我需要通过tf.gradients()获取权重和偏差的梯度:
x = tf.placeholder(tf.float32, [batch_size, x_train.shape[1]])
y = tf.placeholder(tf.float32, [batch_size, y_train.shape[1]])
y_ = tf.placeholder(tf.float32, [batch_size, y_train.shape[1]])
Wx=tf.Variable(tf.random_normal(stddev=0.1,shape=[x_train.shape[1],n_hidden]))
Wy=tf.Variable(tf.random_normal(stddev=0.1,shape=[y_train.shape[1],n_hidden]))
b=tf.Variable(tf.constant(0.1,shape=[n_hidden]))
hidden_joint=tf.nn.relu((tf.matmul(x,Wx)+tf.matmul(y,Wy))+b)
hidden_marg=tf.nn.relu(tf.matmul(x,Wx)+tf.matmul(y_,Wy)+b)

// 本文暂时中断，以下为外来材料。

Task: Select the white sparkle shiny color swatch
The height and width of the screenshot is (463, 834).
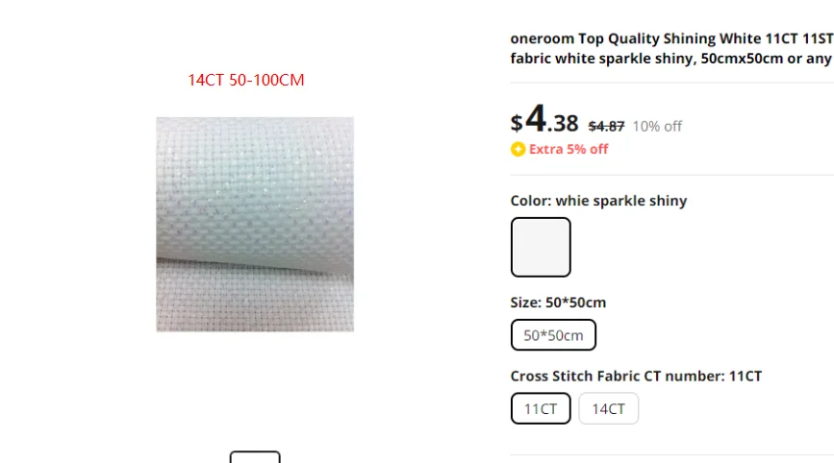Action: (x=541, y=247)
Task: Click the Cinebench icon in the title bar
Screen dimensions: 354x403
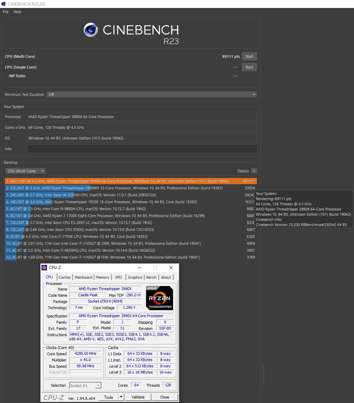Action: (3, 4)
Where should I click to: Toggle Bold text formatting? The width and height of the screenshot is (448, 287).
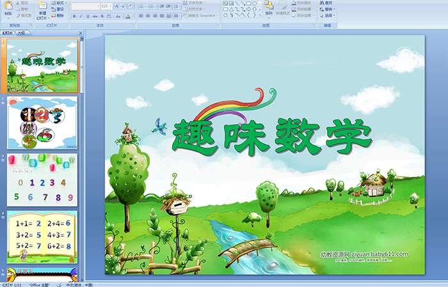74,15
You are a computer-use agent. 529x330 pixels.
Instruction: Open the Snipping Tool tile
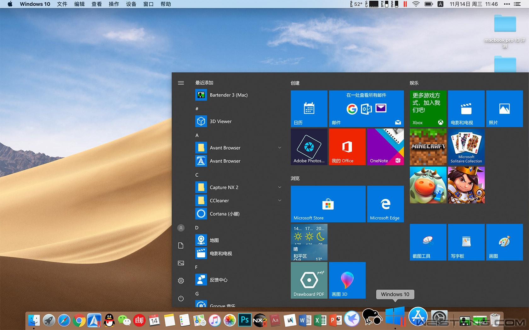428,242
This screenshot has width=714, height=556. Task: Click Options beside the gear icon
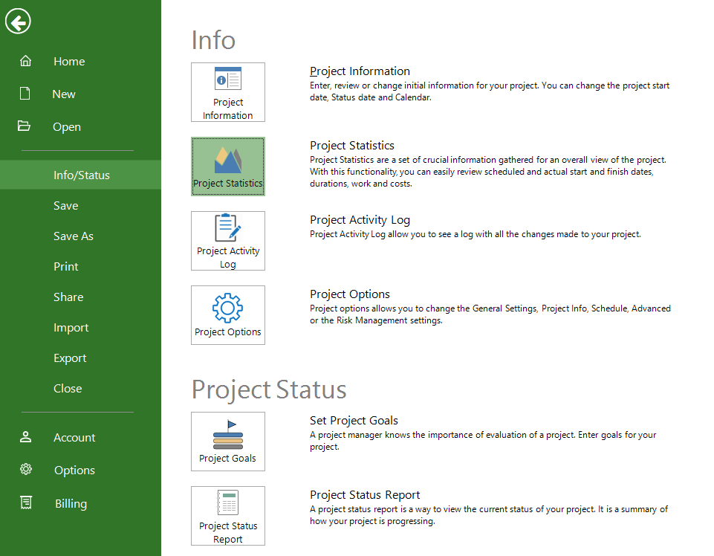point(74,471)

Wout=tf.Variable(tf.random_normal(stddev=0.1,shape=[n_hidden, 1]))
bout=tf.Variable(tf.constant(0.1,shape=[1]))
out_joint=tf.matmul(hidden_joint,Wout)+bout
out_marg=tf.matmul(hidden_marg,Wout)+bout
optimizer = tf.train.AdamOptimizer(0.005)
t = out_joint
et = tf.exp(out_marg)
ex_delta_t = tf.reduce_mean(tf.gradients(t, tf.trainable_variables()))
ex_delta_et = tf.reduce_mean(tf.gradients(et, tf.trainable_variables()))
但是我总是收到以下错误:
File "/home/ferdi/Documents/mine/mine.py", line 77, in get_mi_batched
ex_delta_t = tf.reduce_mean(tf.gradients(t, tf.trainable_variables()))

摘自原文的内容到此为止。